# Records of locating words and elements
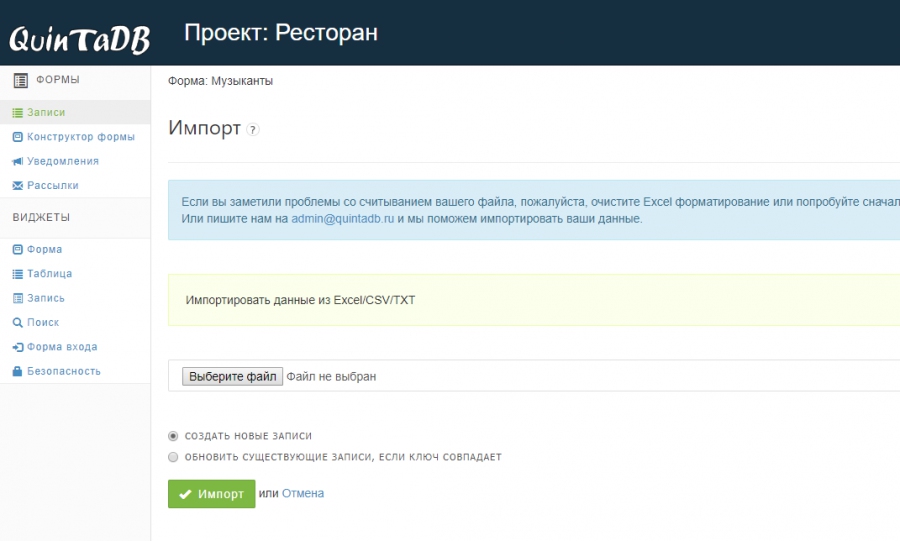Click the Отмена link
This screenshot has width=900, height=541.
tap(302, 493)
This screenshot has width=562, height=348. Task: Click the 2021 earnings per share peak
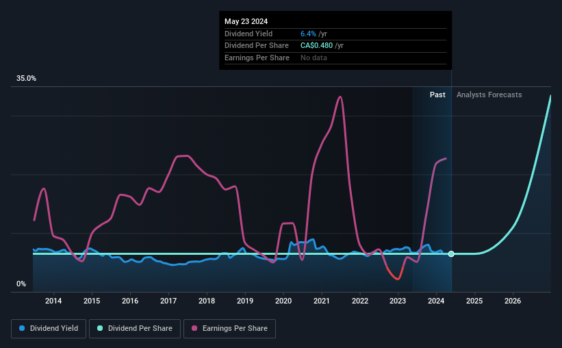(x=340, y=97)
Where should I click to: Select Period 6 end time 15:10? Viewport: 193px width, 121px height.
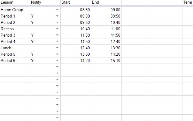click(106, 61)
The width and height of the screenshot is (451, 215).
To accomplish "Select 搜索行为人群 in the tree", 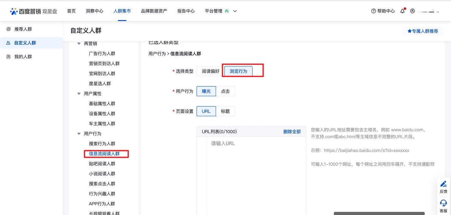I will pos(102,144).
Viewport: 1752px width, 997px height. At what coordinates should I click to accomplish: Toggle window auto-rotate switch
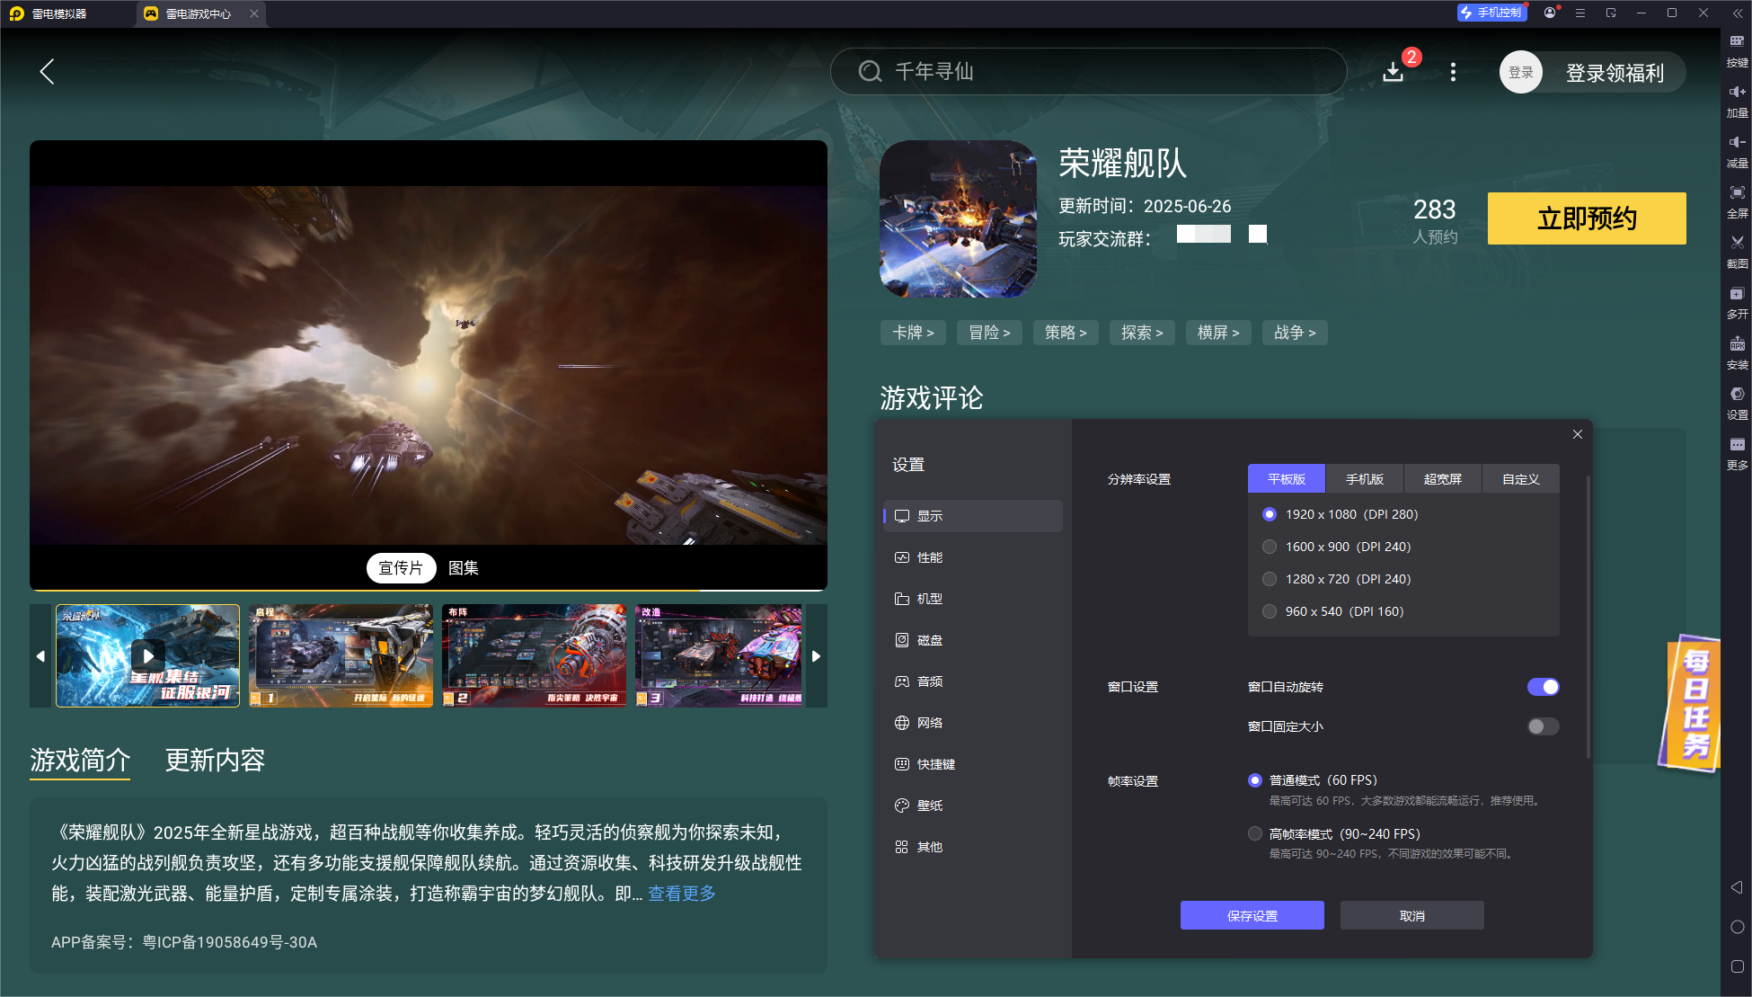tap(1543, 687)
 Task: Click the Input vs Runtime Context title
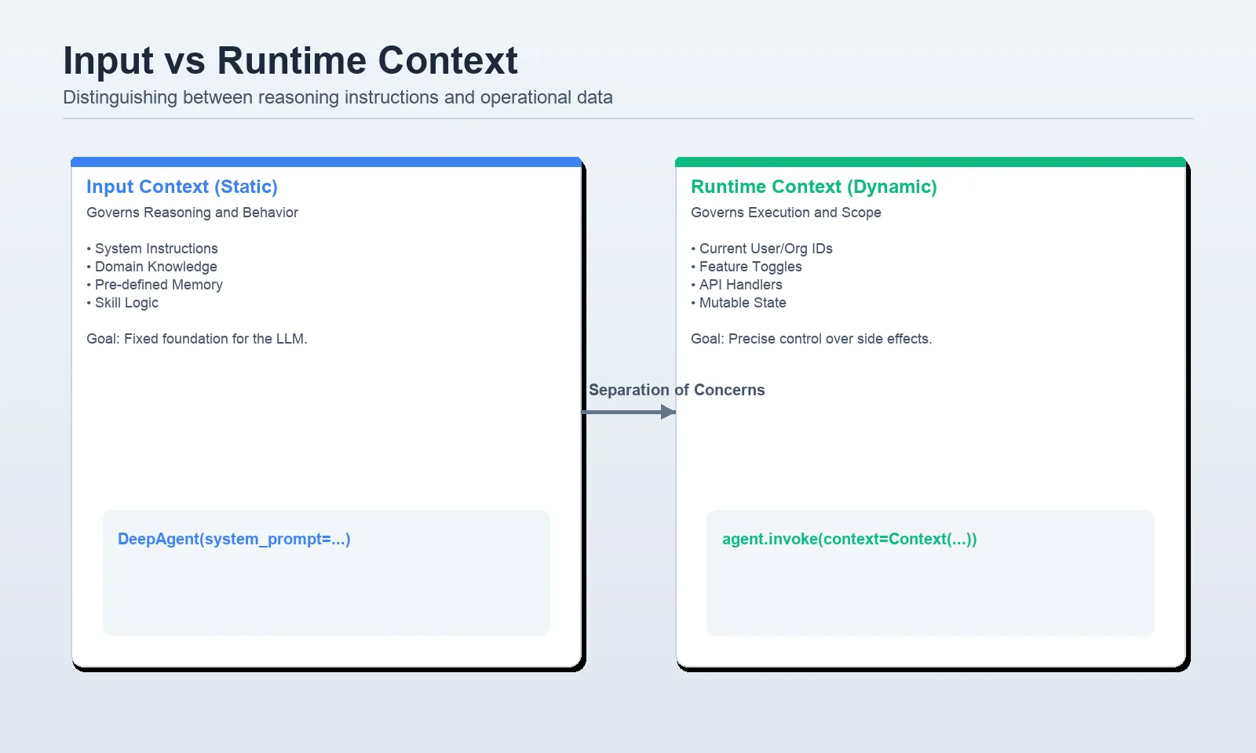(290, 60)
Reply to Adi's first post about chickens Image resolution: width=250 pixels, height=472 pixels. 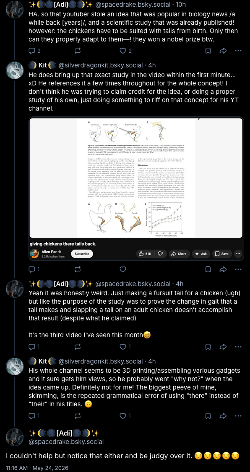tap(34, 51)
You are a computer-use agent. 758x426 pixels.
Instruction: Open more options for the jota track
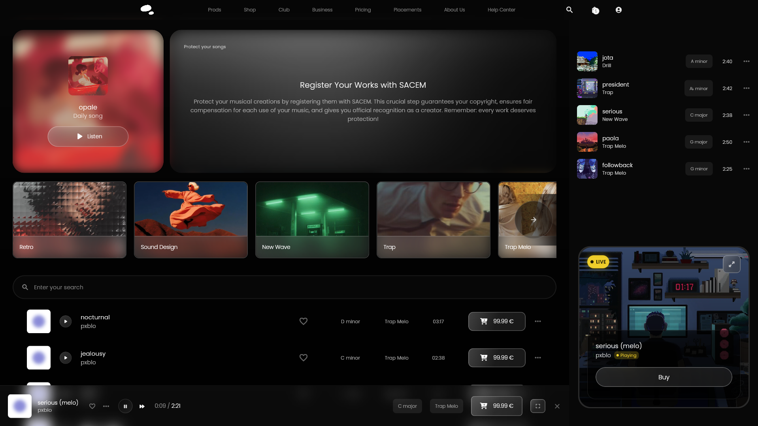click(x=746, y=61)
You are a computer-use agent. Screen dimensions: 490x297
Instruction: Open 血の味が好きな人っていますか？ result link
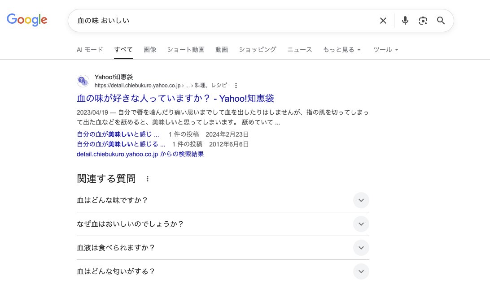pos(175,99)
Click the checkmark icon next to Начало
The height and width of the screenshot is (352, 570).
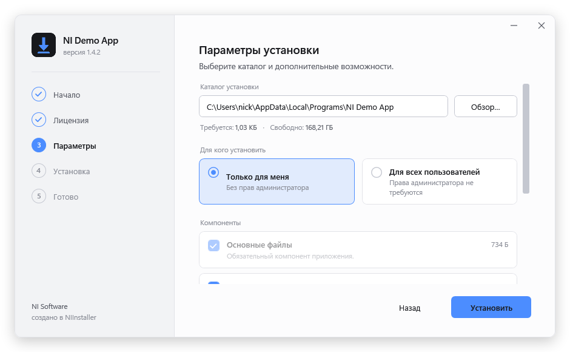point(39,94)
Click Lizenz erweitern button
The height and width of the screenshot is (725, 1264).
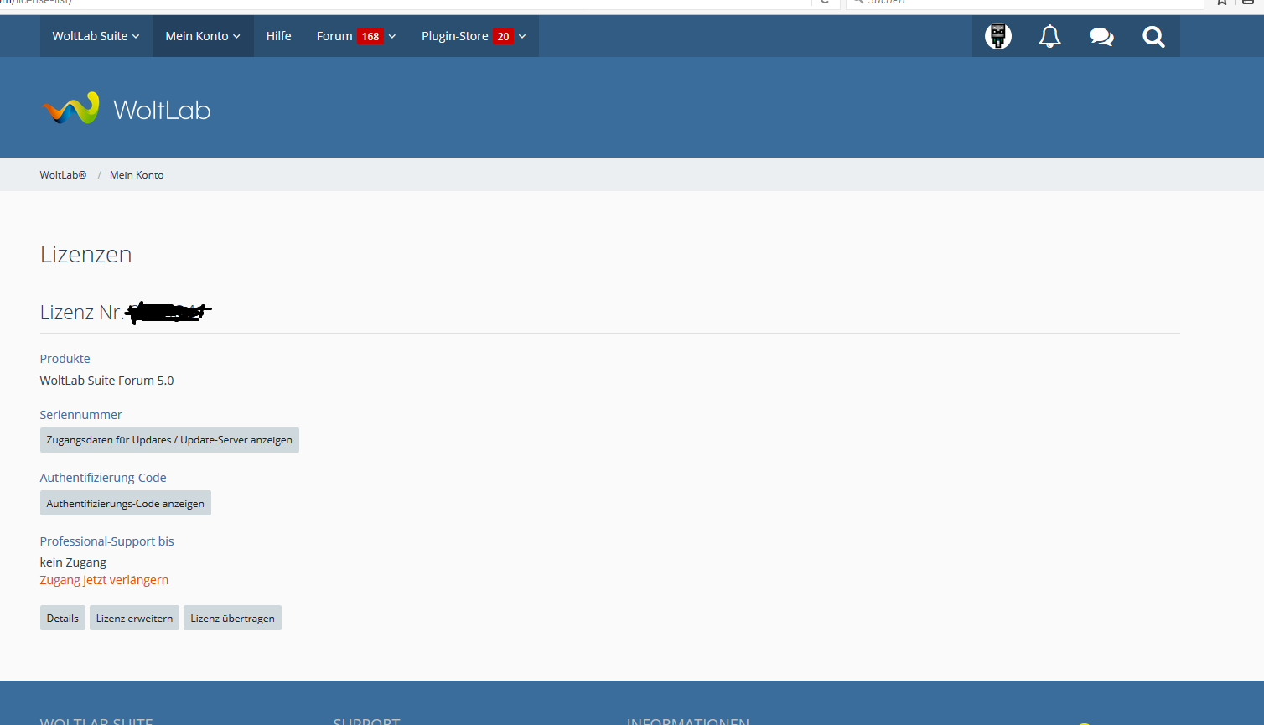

# Problem details
Rewrite the listing from the line containing "You are a computer-use agent. Screen" through the end of the listing, with "screenshot" replaced by "image" and nothing else altered. Leave the pictures out of your version.

# Reply to the task
You are a computer-use agent. Screen dimensions: 490x297
Instruction: Open 血の味が好きな人っていますか？ result link
pos(175,99)
Click the checkmark icon next to Начало
The height and width of the image is (352, 570).
point(39,94)
Click Lizenz erweitern button
The height and width of the image is (725, 1264).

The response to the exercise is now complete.